### DOCUMENT PASSAGE
===

In order to assess, in actual cardiomyocytes, the anti-arrhythmic effect of the BioICD channel, the BioICD current was mimicked in vitro using dynamic patch-clamping (Wilders, 2006). This technique can be used to introduce virtual voltage-gated ion channels (like the BioICD channel) into electrically excitable cells such as cardiomyocytes, in this case human atrial myocytes derived from a conditionally immortalized cell line (Harlaar et al., 2019; Figure 5A). These cells were optogenetically modified (Feola et al., 2016; Figure 5E) to control their excitation rhythm by light using a dynamically controlled LED source. The dynamic clamp experiment was carried out in current clamp mode, which allowed the unbiased recording of the membrane potential as it develops as the net result of the activity of all endogenous ion channels and the BioICD channel. The real-time measured membrane potential was used to calculate the amplitude of the BioICD current, which was injected into the cell via the recording electrode. A real-time interface between the patch-clamp amplifier and a computer constituted the feedback loop (Figure 5B) that allowed us to mimic the presence of the BioICD channel, and to observe the effects of BioICD channel activity in cardiomyocytes (Figure 5C–D).

Figure 5.

Self-restoration of excitation rhythm in cultured human atrial myocytes (AM) with the help of dynamic patch-clamping using BioICD channel Model I.

(A) Human atrial myocytes stained for (from left to right) α-actinin (ACTN2), enhanced yellow fluorescent protein (eYFP) and DNA. (B) Dynamic patch-clamp set-up creating a feedback system for current injection and optical pacing. (C) Typical membrane potential (Vm) and injected current (Ii⁢n⁢j) traces with and without the BioICD current (IB⁢i⁢o⁢I⁢C⁢D) enabled at 7 Hz. Both traces are from the same cell and were recorded 7 s apart. Dots indicate the stimulus times. (D) Typical membrane potential and injected current traces with and without the BioICD current enabled in the same cell as (C) at 8 Hz. Also here, both traces were recorded 7 s apart. (E) eYFP fluorescence produced by optogenetically modified human atrial myocyte. (F) Zoom-in of the trace in (C) showing termination of arrhythmic activity. The last optical stimulus is blocked, allowing 1 Hz activation to regain. (G) Maximal basic cycle length (BCL) for which termination still occurs as a function of baseline APD. Data obtained from 7 cells. Other abbreviations: real-time (RT), analog/digital (A/D), voltage input for the LED driver (VL⁢E⁢D), current output of the LED driver (IL⁢E⁢D).

===

### Extracted data entries
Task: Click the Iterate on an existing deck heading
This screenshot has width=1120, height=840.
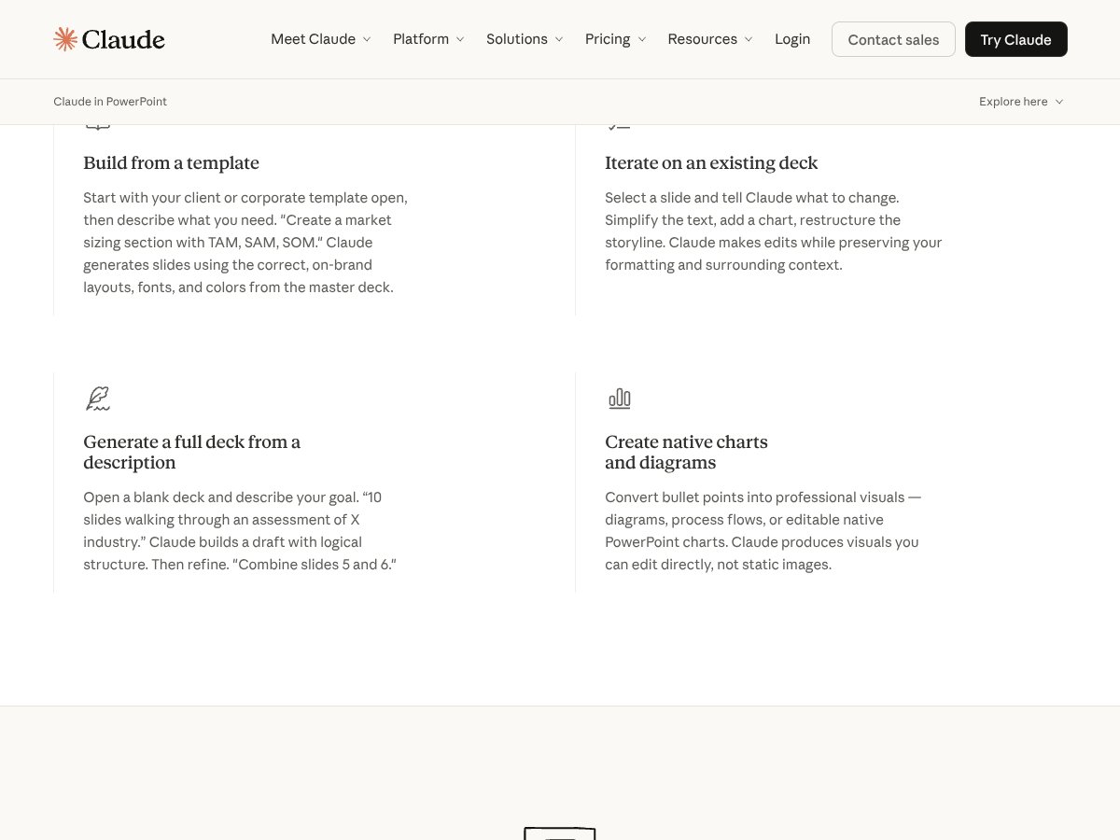Action: 711,163
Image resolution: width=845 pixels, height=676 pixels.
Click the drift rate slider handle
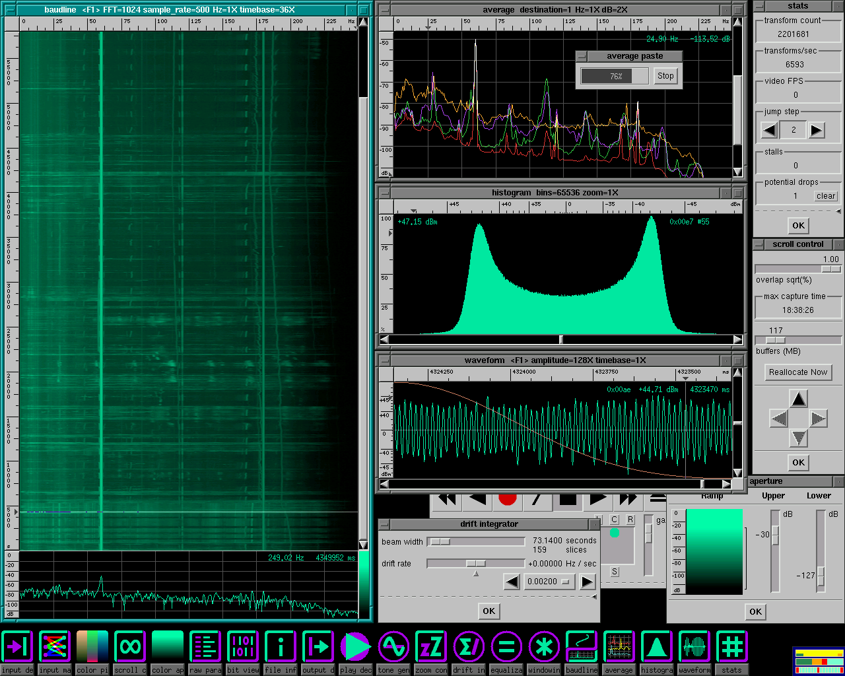475,563
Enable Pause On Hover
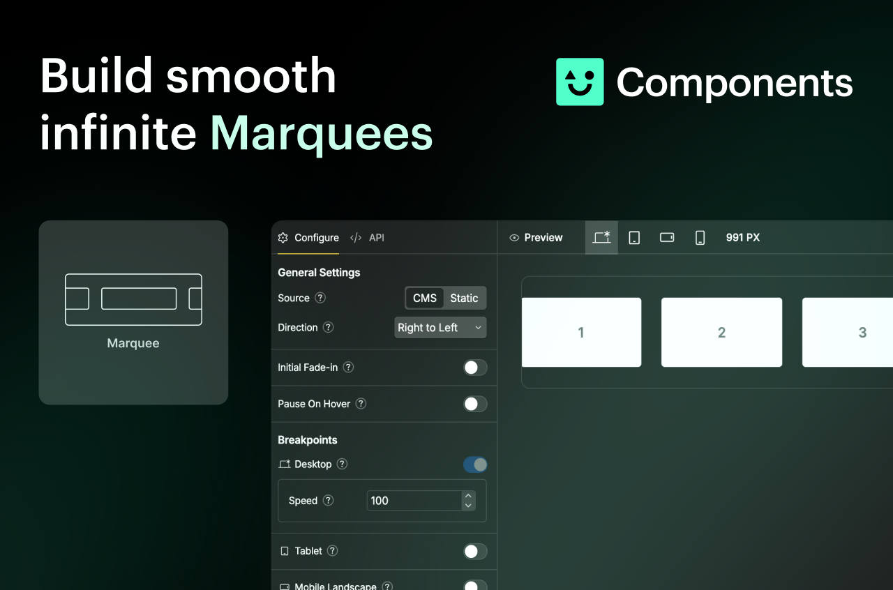 point(475,404)
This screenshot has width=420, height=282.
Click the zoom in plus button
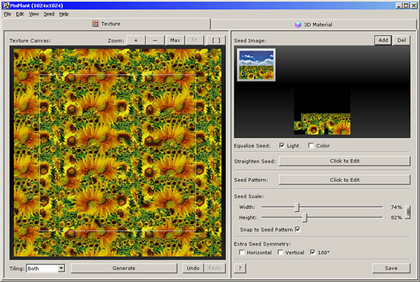click(136, 40)
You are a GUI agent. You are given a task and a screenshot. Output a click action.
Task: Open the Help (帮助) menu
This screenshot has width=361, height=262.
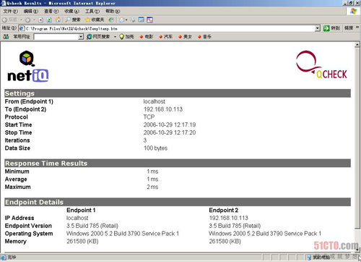pyautogui.click(x=113, y=11)
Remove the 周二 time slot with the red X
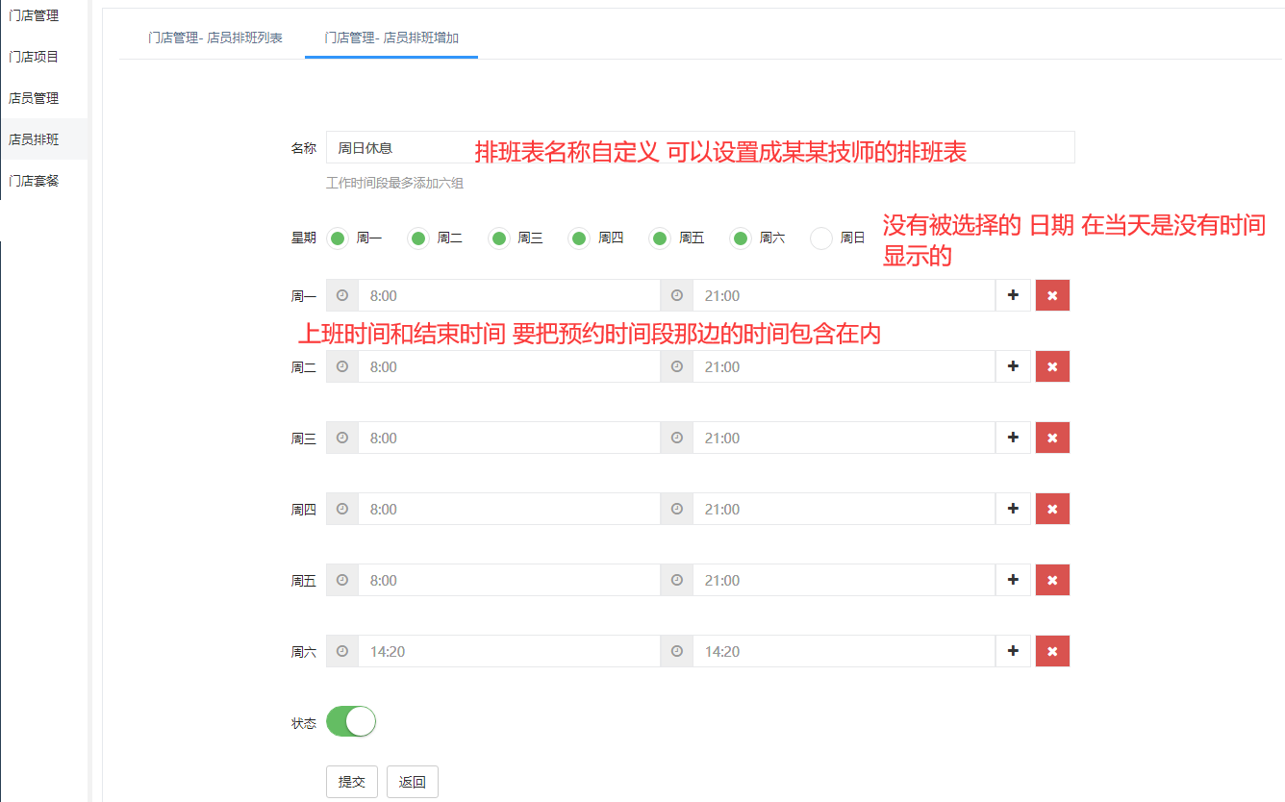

===

### ASSIGNED TASK A
Please summarize the passage on dynamic patch-clamping of the BioICD channel in two sentences.
### ASSIGNED TASK B
Pick up the passage on dynamic patch-clamping of the BioICD channel after its last sentence and keep writing.
None of the data is needed.

### RESPONSE AREA A
To test the BioICD channel's anti-arrhythmic effect in actual cardiomyocytes, its current was mimicked with dynamic patch-clamping in human atrial myocytes from a conditionally immortalized cell line, which were optogenetically modified so that light could control their excitation rhythm. In current clamp mode, the real-time membrane potential was used to calculate the BioICD current injected through the recording electrode, and a feedback loop between the amplifier and a computer made it possible to observe the channel's effects.

### RESPONSE AREA B
To simulate arrhythmia conditions, light pacing was switched from 1 Hz to high frequency pacing (Figure 5C–D). We found that the same ion channel gating properties used for the in silico studies successfully detected fast pacing rhythms in a living cell. While no significant distortions of AP were registered at 1 Hz (the black and orange traces coincide), the depolarizing current produced by the BioICD channel at high frequencies built up resulting in APD prolongation. In tissue, the cells depolarised by the BioICD current would create conduction block to ‘defibrillate’. In order to simulate this tissue-level feedback in a single-cell set-up, the light-pacing protocol was augmented with a feedback mechanism that detected pacing block (simulating conduction block in tissue) and subsequently lowered the pacing frequency, leading to restoration of the original cardiac excitation rhythm. Figure 5F shows a zoom-in of panel 5C focussing on the termination phase.

This process of arrhythmia detection, current accumulation, and pacing block is frequency-dependent, as evidenced by the smaller time until termination following 8 Hz optical pacing (1.16 s, Figure 5D) versus 7 Hz pacing (1.92 s, Figure 5C) within the same cell. The frequency at which termination occurs is also dependent on the baseline APD (Figure 5G). For a total of 7 cells showing different baseline APDs (APD at 90% of repolarization (APD₉₀) measured at 1 Hz), basic cycle length (BCL) was decreased slowly (frequency was increased) to find the maximal BCL at which self-restoration of excitation rhythm would occur. Upon an increase in baseline APD, the BioICD channel is activated earlier, namely at longer BCLs. Collectively, these findings show that the proposed ionic gating mechanism is able to restore cardiac excitation rhythm in living excitable cells.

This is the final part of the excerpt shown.